TASK DIRECTIONS.
Can you render the part of the data that opens with the line containing "Where should I click to: Click the 取消" and closes with the line containing "coord(57,22)" as a Markdown table with columns No. and Line, one row per line, skipping blank lines and leaving the pictures out?
* * *
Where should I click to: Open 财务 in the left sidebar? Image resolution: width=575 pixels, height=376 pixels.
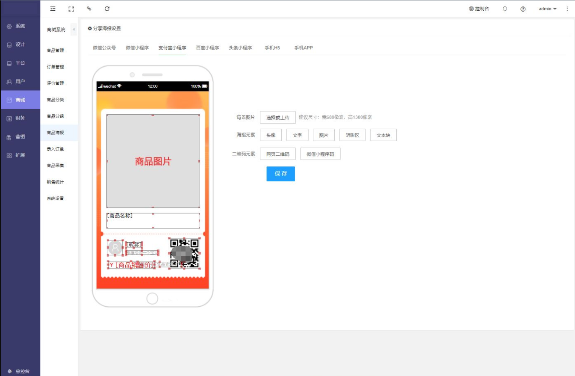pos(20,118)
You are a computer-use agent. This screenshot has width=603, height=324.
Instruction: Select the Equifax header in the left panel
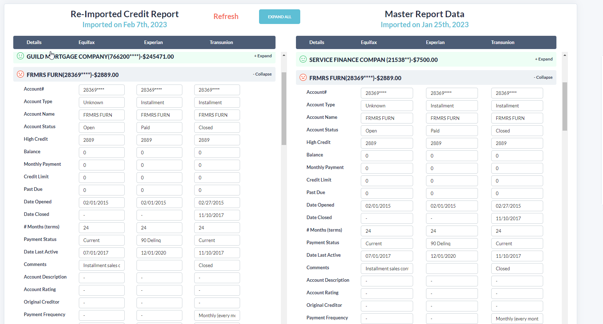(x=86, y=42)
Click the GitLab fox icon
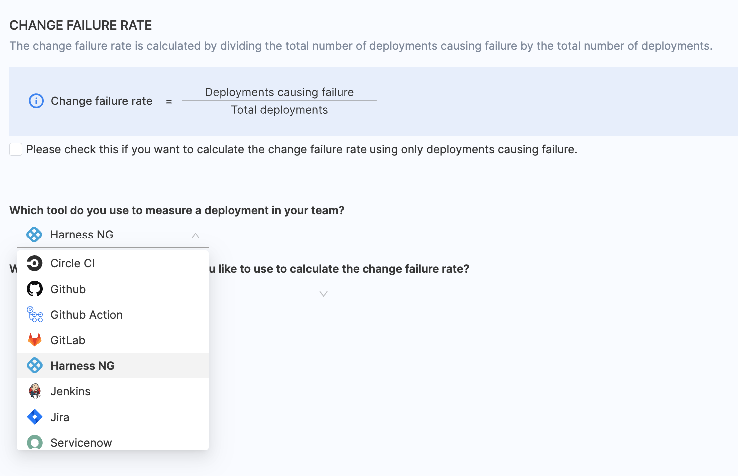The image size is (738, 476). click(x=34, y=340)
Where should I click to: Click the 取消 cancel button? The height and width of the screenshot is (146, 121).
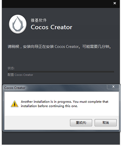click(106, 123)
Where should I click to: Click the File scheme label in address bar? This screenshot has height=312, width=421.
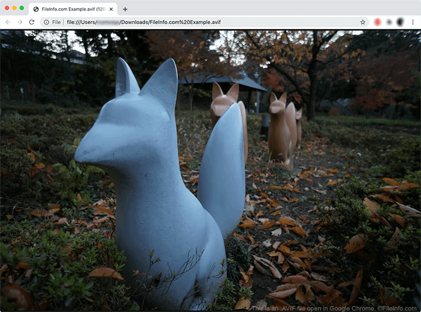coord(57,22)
* * *
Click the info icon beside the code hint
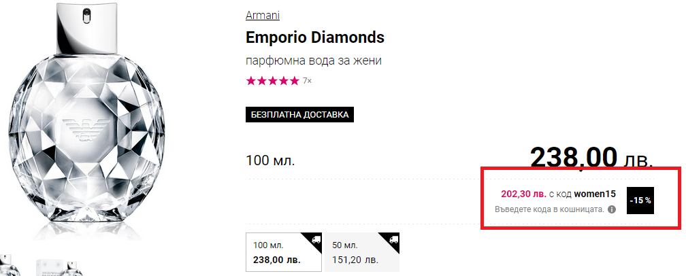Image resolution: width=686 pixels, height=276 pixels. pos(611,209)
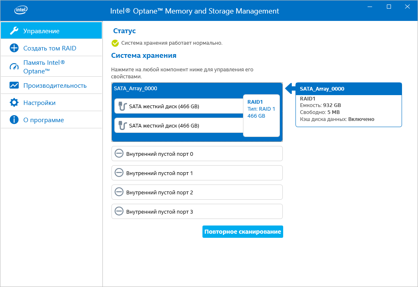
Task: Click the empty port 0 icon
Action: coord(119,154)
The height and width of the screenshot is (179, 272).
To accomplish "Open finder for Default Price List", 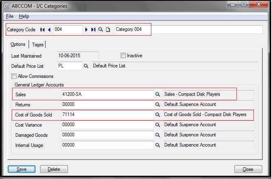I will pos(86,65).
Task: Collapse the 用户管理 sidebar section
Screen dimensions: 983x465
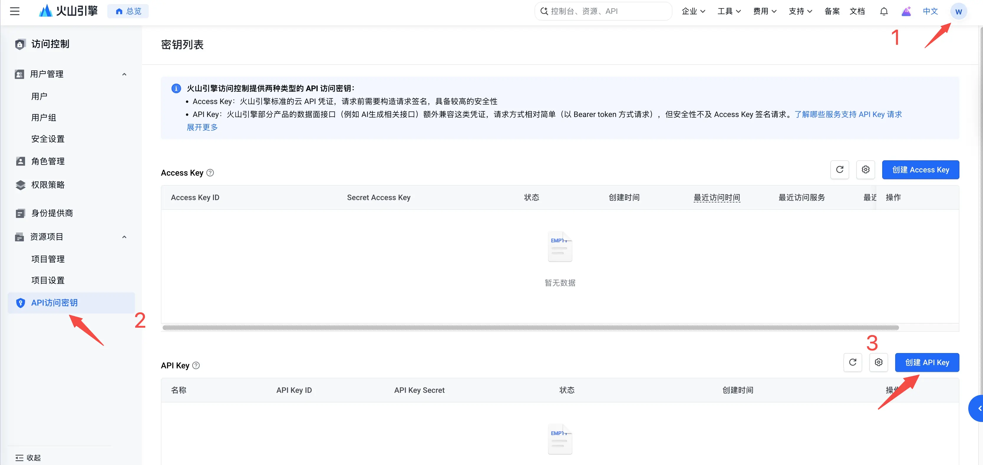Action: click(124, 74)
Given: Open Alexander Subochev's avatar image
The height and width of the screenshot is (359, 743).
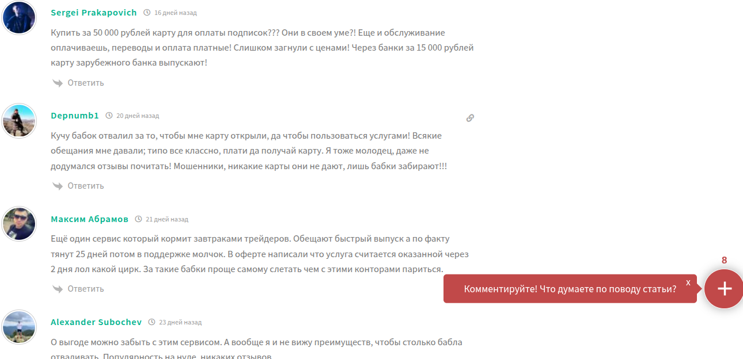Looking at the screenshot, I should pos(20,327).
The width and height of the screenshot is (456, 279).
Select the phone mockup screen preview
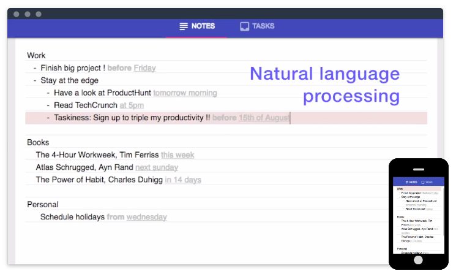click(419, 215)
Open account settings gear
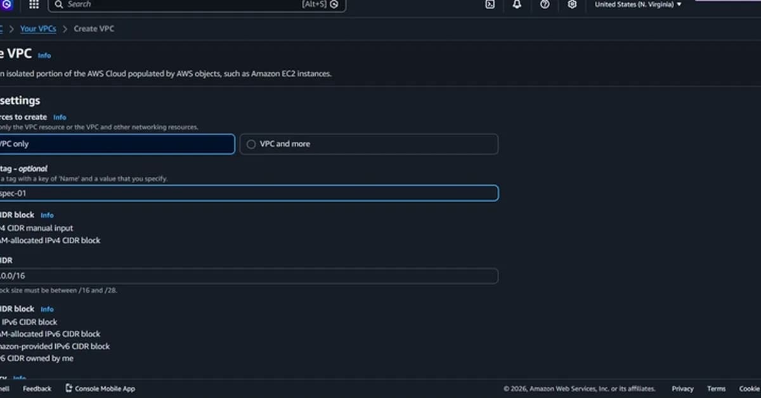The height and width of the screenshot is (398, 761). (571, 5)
* * *
FULL RESPONSE.
| No. | Line |
|---|---|
| 1 | Where should I click to: Click the 取消 cancel button? The height and width of the screenshot is (146, 121). |
| 2 | click(106, 123) |
| 3 | Where should I click to: Click the File scheme label in address bar? This screenshot has height=312, width=421. |
| 4 | coord(57,22) |